Tolerance to Ethanol and Cross‐Tolerance to Pentobarbital by Isolated Hearts from Chronic Alcoholic Rats

Publisher Website
Google Scholar
Abstract
The effects of ethanol and pentobarbital on the function of isolated working hearts from control and ethanol-fed male Long-Evans rats were studied. Hearts from ethanol-fed animals (38% of calories; 10-12 months) exhibited functional tolerance to the cardiodepressive effects of 18-71 mM ethanol in the perfusing medium. Left ventricular systolic pressure, peak relaxation rate, isovolumic pressure indexes, peak aortic flow rate, cardiac output, and stroke work of the control hearts were depressed to a greater extent than were those indexes of the alcoholic rat hearts during exposure to ethanol in vitro.

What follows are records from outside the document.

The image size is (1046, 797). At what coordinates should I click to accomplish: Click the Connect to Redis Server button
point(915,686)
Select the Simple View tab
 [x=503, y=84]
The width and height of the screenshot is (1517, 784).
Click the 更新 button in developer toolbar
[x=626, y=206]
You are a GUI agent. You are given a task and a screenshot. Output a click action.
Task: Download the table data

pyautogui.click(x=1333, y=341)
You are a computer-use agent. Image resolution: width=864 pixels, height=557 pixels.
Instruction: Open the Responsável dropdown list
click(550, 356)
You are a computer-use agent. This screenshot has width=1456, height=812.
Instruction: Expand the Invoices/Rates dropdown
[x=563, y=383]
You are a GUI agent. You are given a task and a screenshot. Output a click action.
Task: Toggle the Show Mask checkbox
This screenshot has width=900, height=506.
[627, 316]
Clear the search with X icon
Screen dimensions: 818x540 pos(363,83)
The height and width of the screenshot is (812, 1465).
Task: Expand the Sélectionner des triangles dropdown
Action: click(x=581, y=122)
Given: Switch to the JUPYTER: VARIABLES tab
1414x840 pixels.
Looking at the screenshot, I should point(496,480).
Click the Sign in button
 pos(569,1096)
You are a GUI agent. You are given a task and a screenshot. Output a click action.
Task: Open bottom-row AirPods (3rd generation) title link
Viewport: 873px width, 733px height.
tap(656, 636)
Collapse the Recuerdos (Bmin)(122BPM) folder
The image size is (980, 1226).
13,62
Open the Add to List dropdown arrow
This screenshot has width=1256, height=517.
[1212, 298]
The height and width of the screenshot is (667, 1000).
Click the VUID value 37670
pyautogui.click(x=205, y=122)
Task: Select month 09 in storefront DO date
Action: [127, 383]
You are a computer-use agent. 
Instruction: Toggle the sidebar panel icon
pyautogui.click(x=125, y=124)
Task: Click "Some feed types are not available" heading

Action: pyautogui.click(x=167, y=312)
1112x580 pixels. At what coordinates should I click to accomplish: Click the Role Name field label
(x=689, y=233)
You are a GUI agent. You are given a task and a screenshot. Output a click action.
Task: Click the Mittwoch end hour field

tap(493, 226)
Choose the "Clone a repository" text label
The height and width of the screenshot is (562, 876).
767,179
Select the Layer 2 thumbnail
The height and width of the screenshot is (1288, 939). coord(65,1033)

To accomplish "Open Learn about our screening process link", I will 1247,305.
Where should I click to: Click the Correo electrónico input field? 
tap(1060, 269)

Differences in the functional responses of controls and alcoholics were not the result of differences in energetics; myocardial O2 consumption, O2 supply-to-utilization ratio, and external work efficiency changed similarly in both groups of hearts during perfusion with ethanol. Cross-tolerance of the alcoholic rat hearts to the in vitro cardiodepressive effects of pentobarbital was also apparent. Peak rate of left ventricular development, peak aortic flow rate, isovolumic pressure indexes, and cardiac output of the control rat hearts were significantly lower than those indexes of the alcoholic rat hearts during perfusion with 0.5 mM pentobarbital. In addition, four of the seven control hearts could not be paced during pentobarbital perfusion using 3V electrical pulses; the pacing voltage had to be raised and right ventricular pacing used to maintain stable function of those hearts at a 321 beats/min pacing rate. Myocardial O2 consumption and O2 supply-to-utilization ratios of control and alcoholic rat hearts were similar, but external work efficiency was slightly higher in the alcoholics than in controls during pentobarbital perfusion. The data indicate that chronic ethanol consumption confers tolerance to ethanol and cross-tolerance to pentobarbital which can be detected in whole heart function in an in vitro setting.